* [Work to do]
Copy out each line of the records below verbatim, omitting the pictures.

* [Source material]
◇ ◇ ◇

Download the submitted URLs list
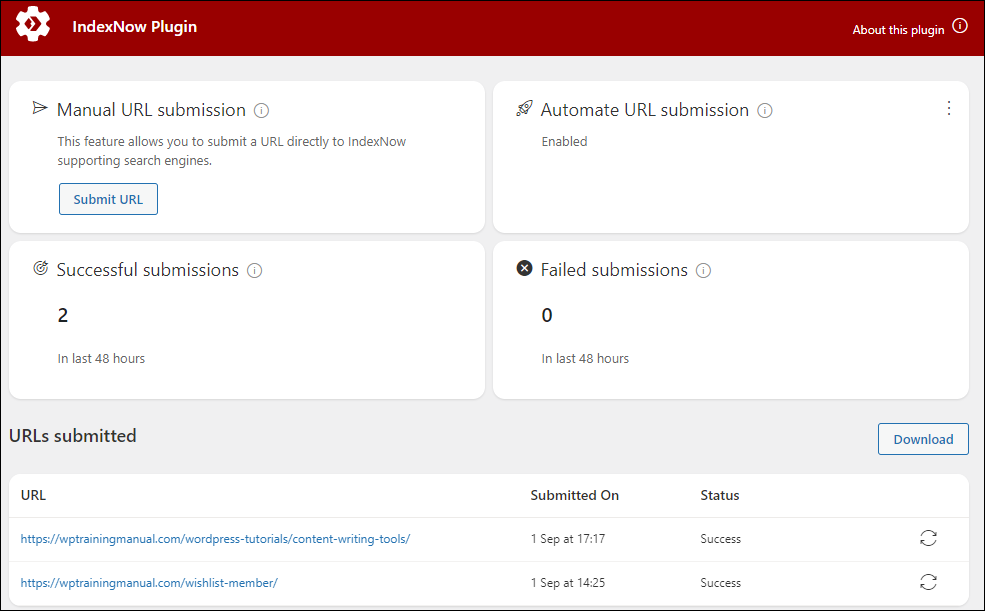This screenshot has width=985, height=611. click(923, 439)
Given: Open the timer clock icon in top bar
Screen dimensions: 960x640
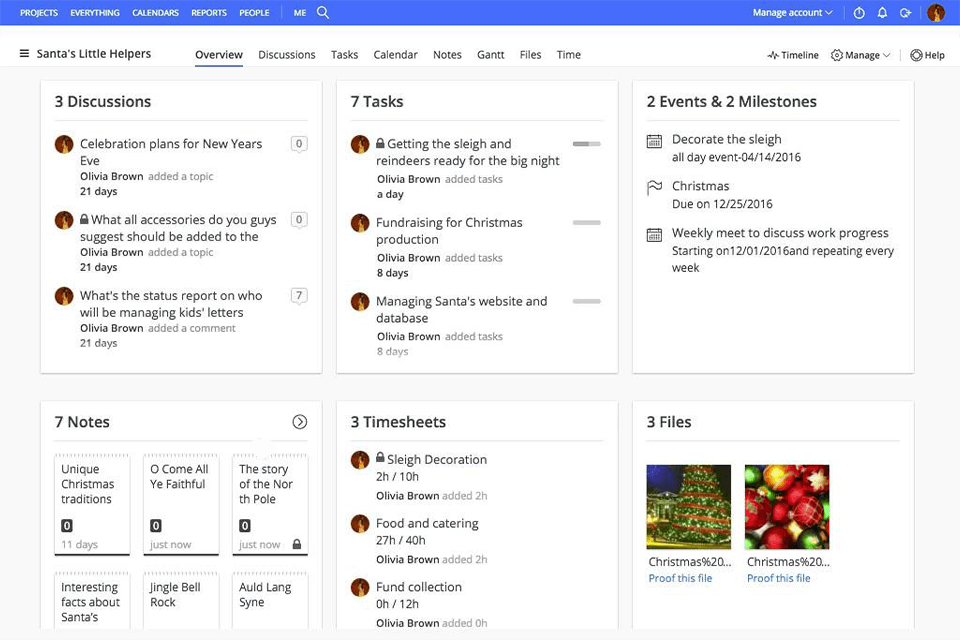Looking at the screenshot, I should (859, 13).
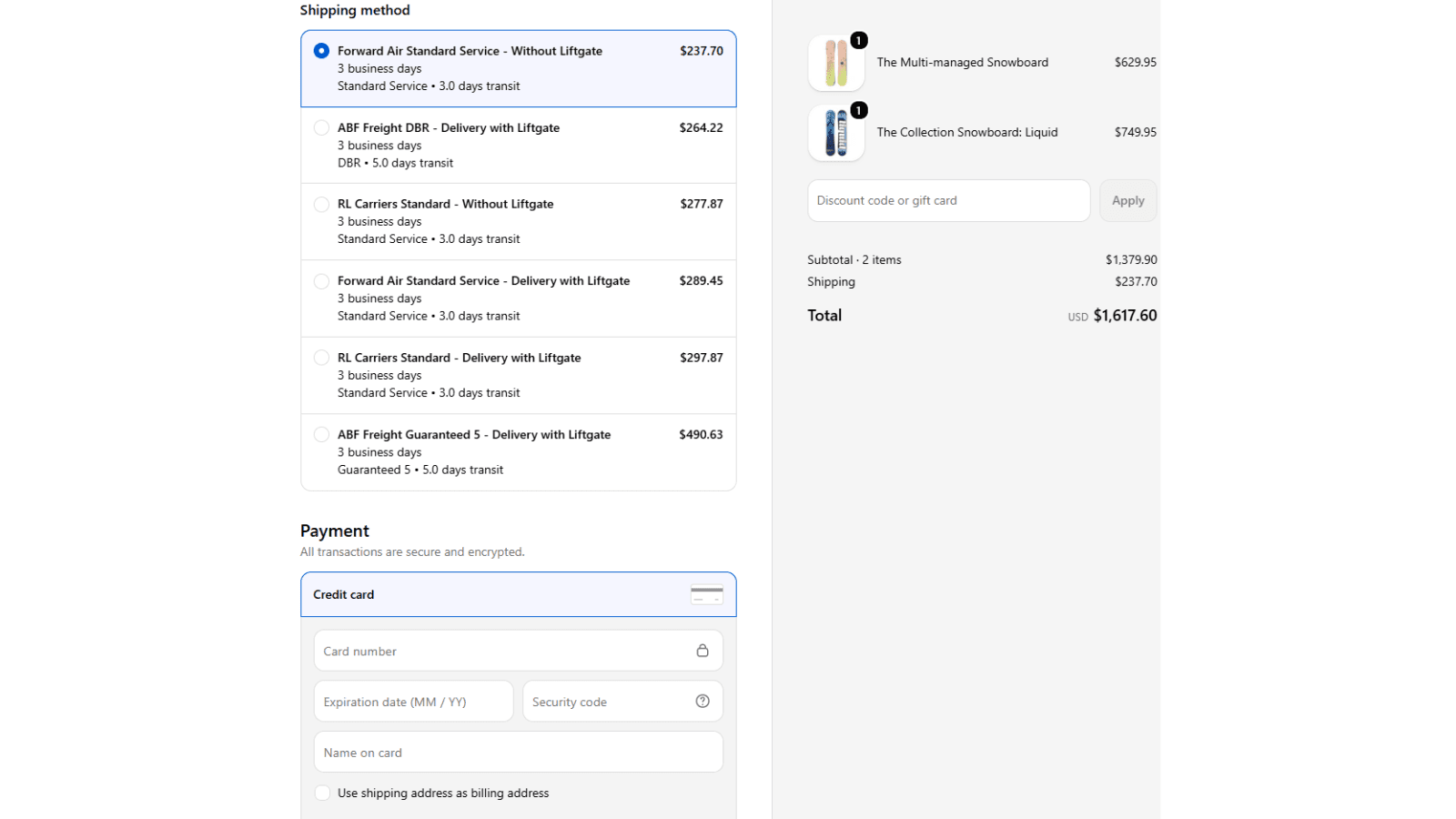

◇ ◇ ◇

* [Result]
Download the submitted URLs list
This screenshot has width=985, height=611. click(923, 439)
Given: Open the timer clock icon in top bar
Screen dimensions: 960x640
Looking at the screenshot, I should (859, 13).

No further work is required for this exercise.